Testing Your Notetaking Skills (again) Imagine that you are Professor Izenberg, composing your lectures on the Iliad over the summer. In small groups of three or four, use your notes from today s lecture to generate specific, how and why questions that Izenberg might have posed as he began to examine how the rhetorical components of this text shape its meaning and our understanding. I expect for you to generate at least three detailed questions that you can then in turn answer based on the claims that Izenberg made in lecture today. You should also be able to identify what evidence he used to answer the questions you pose.

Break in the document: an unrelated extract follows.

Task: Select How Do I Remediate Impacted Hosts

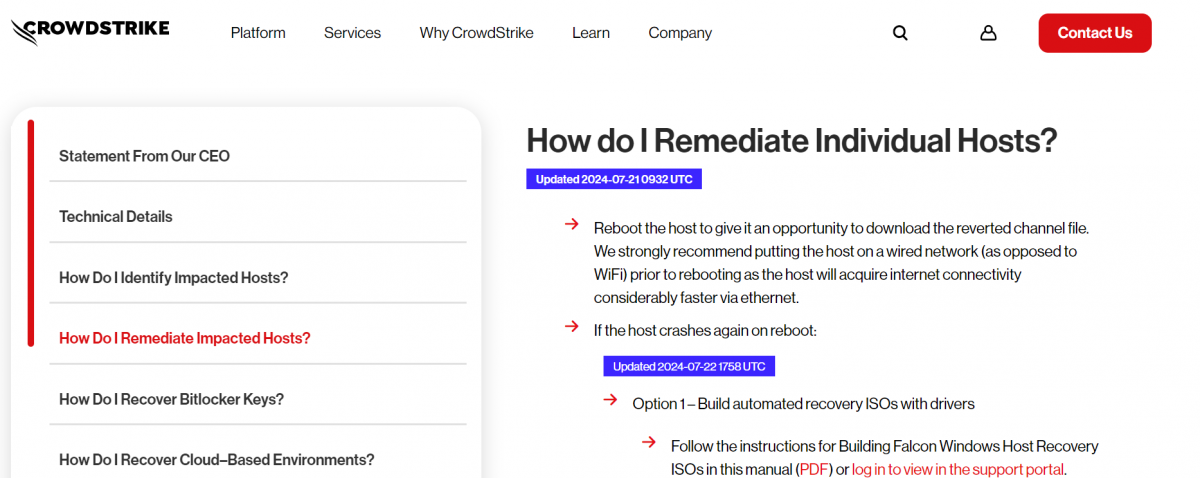Action: click(x=185, y=338)
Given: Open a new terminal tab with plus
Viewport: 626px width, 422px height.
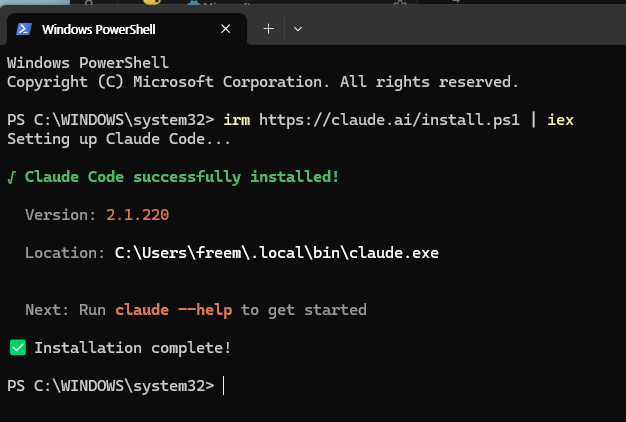Looking at the screenshot, I should coord(269,29).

Sample humanistic research questions that Izenberg might pose:! How can we understand the role of the Gods in the Iliad while recognizing the fact that human beings do indeed deliberate and exercise choice in the course of the narrative?! Why are questions of agency amplified in the context of war?! How does Homeric poetry make visible and tangible the tensions within the culture of Ancient Greece during the Dark Ages?! How is authority legitimated in this text, and why does Thersites represent a crisis in the process by which authority is assumed?! How is social value determined in the culture depicted in the Iliad? Why do certain values assume such importance in this particular context?! How and why does Homeric moral psychology differ from the moral psychology of our contemporary culture?! How does Achilles embody both the values of and the contradictions inherent to the heroic culture of the Iliad?

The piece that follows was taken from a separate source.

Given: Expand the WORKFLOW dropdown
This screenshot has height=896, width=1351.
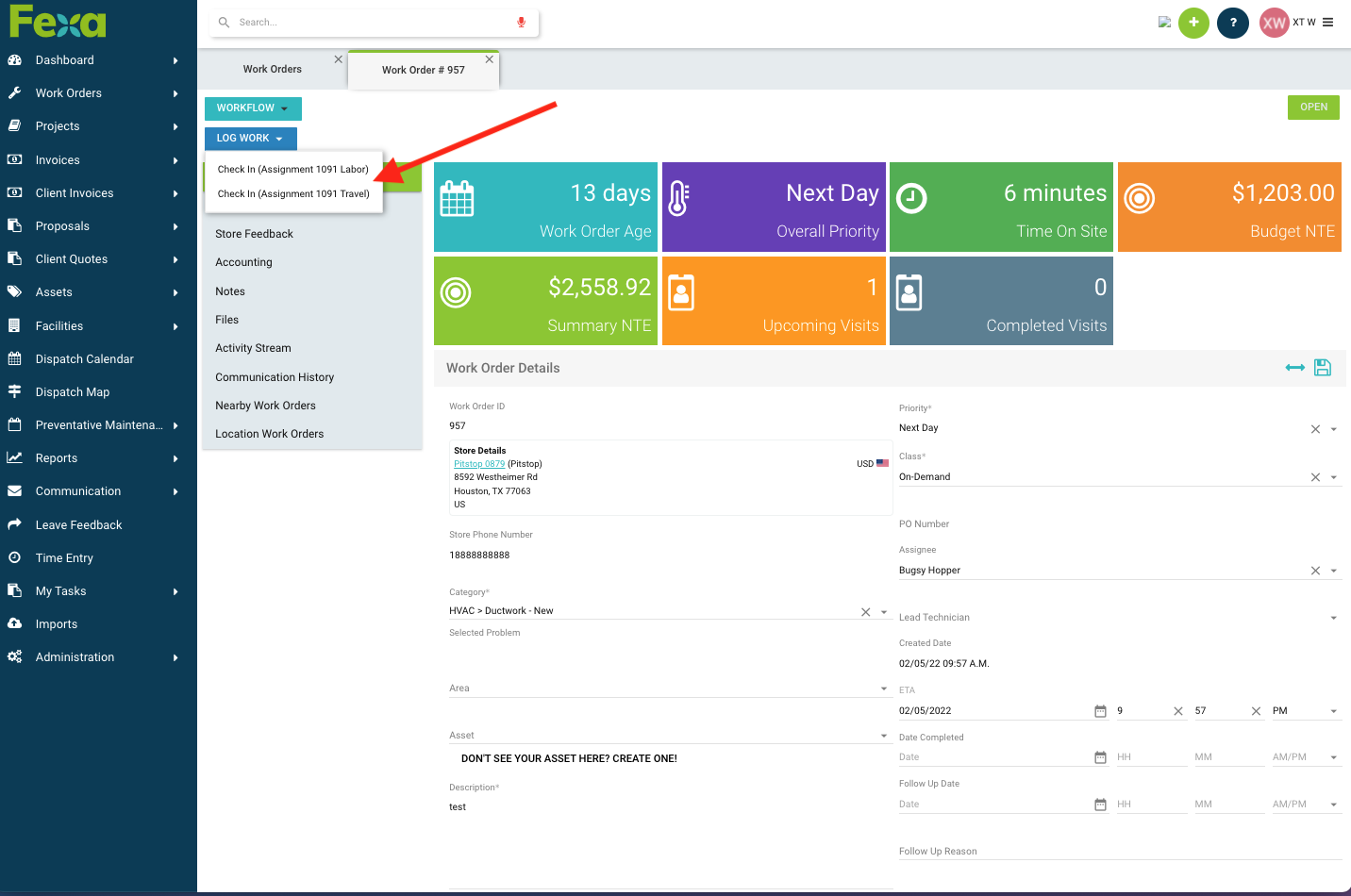Looking at the screenshot, I should click(x=253, y=108).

Book 2, Lines 245-324 The armies took their seats, marshaled into ranks. But one man, Thersites, still railed on, nonstop. His head was full of obscenities, teeming with rant, all for no good reason, insubordinate, baiting the kings anything to provoke some laughter from the troops. Here was the ugliest man who ever came to Troy. Bandy-legged he was, with one foot clubbed, both shoulders humped together, curving over his caved-in chest, and bobbing above them his skull warped to a point, sprouting clumps of scraggly, woolly hair. Achilles despised him most, Odysseus too he was always abusing both chiefs, but now he went for majestic Agamemnon, hollering out, taunting the king with strings of cutting insults. [ ] (106-8)

Book 2, Lines 573-583 Sing to me now, you Muses who hold the halls of Olympus! You are goddesses, you are everywhere, you know all things all we hear is the distant ring of glory, we know nothing who were the captains of Achaea? Who were the kings? The mass of troops I could never tally, never name, not even if I had ten tongues and ten mouths, a tireless voice and the heart inside me bronze, never unless you Muses of Olympus, daughters of Zeus whose shield is rolling thunder, sing, sing in memory all who gathered under Troy. Now I can only tell the lords of the ships, the ships in all their numbers! (115)

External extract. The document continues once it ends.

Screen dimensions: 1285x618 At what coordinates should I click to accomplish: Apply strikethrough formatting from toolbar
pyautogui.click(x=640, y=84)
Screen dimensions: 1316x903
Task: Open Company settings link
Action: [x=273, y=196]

Book 4, Lines 485-528 With that challenge he sprang from his chariot fully armed and hit the ground. A terrific din of bronze rang from the captain s chest, striding toward attack, Fear would have gripped the staunchest man and made his knees give way. [...] and miles away in the hills a shepherd hears the thunder so from the grinding armies broke the cries and crash of war. (158-60)

Book 9, Lines 362-419 All this... he would extend to you if you will end your anger. [...] But now that he s torn my honor from my hands, robbed me, lied to me don t let him try me now. I know him too well he ll never win me over! (261-63)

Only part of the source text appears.